WORK INSTRUCTION 1:
Answer these questions using the blog post below, one line per answer, marked like the questions:
(a) Where was the Photoshop class the writer spent the weekend in?
(b) How many times has the writer been to the hospital in the last few days?
(c) What activity is the writer reminded of loving to do?
WORK INSTRUCTION 2:
For each statement below, say whether the blog post that follows agrees with it. Answer yes or no and quote the deciding words from the blog post.
(a) The writer says the guilt is put on them by other people.
(b) The sketches the writer shares were made on BART rides.
(c) The writer always got caught sneaking in past curfew.
WORK INSTRUCTION 3:
Set down everything in the blog post below from "After all this" down to "rides last weekend.", with no changes.

PROVIDED TEXT:
* * *
You are now making me accountable

You really are.

Whenever I fail to write a new blog post, I feel like I have to come up with excuses.  Instantly I’m a 6yr old trying to explain to my mom why I still haven’t picked up my toys off the floor. Or I’m a 16 yr old who is trying to reason why I’m trying to sneak in 10 minutes past my curfew. (I always got caught) Needless to say, I feel guilty if I fail to do what I should be doing, like writing a blog post.

Is that a good thing?

Oh don’t get me wrong I have excuses, viable excuses why I’m just now publishing a post. I could easily tell you I spent my entire weekend in a Photoshop class in SF.  (It was amazing and exhausting) I could mention the fact that I’ve been to the hospital 2x in the last few days to deal with some excruciating throat and ear pain. (I’m on a crapload of drugs now) But I recognize I’m not a child who hasn’t cleaned their room, nor have I missed curfew. So why do I feel the need to share an excuse?

The funny thing is I know all this is in my head, the guilt is completely self-imposed. I can see now I’m not being realistic and my expectations for life might be to high for me now, thus leading to constant disappointment. Maybe it’s time for me to recognize I have health limitations, that they do exist. Maybe I need to understand that no matter how hard I push against them I just can’t do things the way I used to do. Maybe until I do I could, in fact, be damaging my health further.

After all this blog is not supposed to be another way to pile unnecessary guilt on myself. As you can see, I have more than enough and besides, it truly isn’t a good way to inspire anyone. This blog is supposed to be encouraging me to stay on track, to help in finding out what it is I love to do.

So last weekend I was reminded of something I’m sure I love to do.

Draw people.

Let me share with you some sketches from my BART rides last weekend.

sketch_2

sketch_3

Ultimately I do need to find a new way to be motivated. I’m done with all this guilt. However I’m not sure where to start or what that even looks like, a positive inclination versus a negative one.

So let me ask you, my readers, what motivates you?
* * *
EXERCISE DATA:
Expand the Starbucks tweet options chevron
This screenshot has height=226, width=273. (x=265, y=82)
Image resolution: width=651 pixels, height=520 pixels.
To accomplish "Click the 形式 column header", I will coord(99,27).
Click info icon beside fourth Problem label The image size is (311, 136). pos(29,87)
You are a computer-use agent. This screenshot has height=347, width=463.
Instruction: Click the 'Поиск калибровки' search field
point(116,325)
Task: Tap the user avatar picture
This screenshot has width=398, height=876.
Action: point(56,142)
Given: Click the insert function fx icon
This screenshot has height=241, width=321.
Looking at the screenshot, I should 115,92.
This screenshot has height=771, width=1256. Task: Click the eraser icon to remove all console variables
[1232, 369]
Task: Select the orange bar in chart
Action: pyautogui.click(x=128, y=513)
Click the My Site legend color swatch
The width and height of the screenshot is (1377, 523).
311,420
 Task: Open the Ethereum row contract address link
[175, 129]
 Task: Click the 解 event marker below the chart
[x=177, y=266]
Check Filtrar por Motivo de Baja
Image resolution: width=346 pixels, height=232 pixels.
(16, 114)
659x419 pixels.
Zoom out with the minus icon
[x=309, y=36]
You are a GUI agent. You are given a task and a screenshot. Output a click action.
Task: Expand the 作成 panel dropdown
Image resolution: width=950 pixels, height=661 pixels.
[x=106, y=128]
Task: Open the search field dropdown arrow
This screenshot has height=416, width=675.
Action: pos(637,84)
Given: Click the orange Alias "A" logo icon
* * *
RESPONSE AREA 1:
(a) SF
(b) Two times
(c) Drawing people

RESPONSE AREA 2:
(a) No: "the guilt is completely self-imposed"
(b) Yes: "some sketches from my BART rides last weekend"
(c) Yes: "I always got caught"

RESPONSE AREA 3:
After all this blog is not supposed to be another way to pile unnecessary guilt on myself. As you can see, I have more than enough and besides, it truly isn’t a good way to inspire anyone. This blog is supposed to be encouraging me to stay on track, to help in finding out what it is I love to do.

So last weekend I was reminded of something I’m sure I love to do.

Draw people.

Let me share with you some sketches from my BART rides last weekend.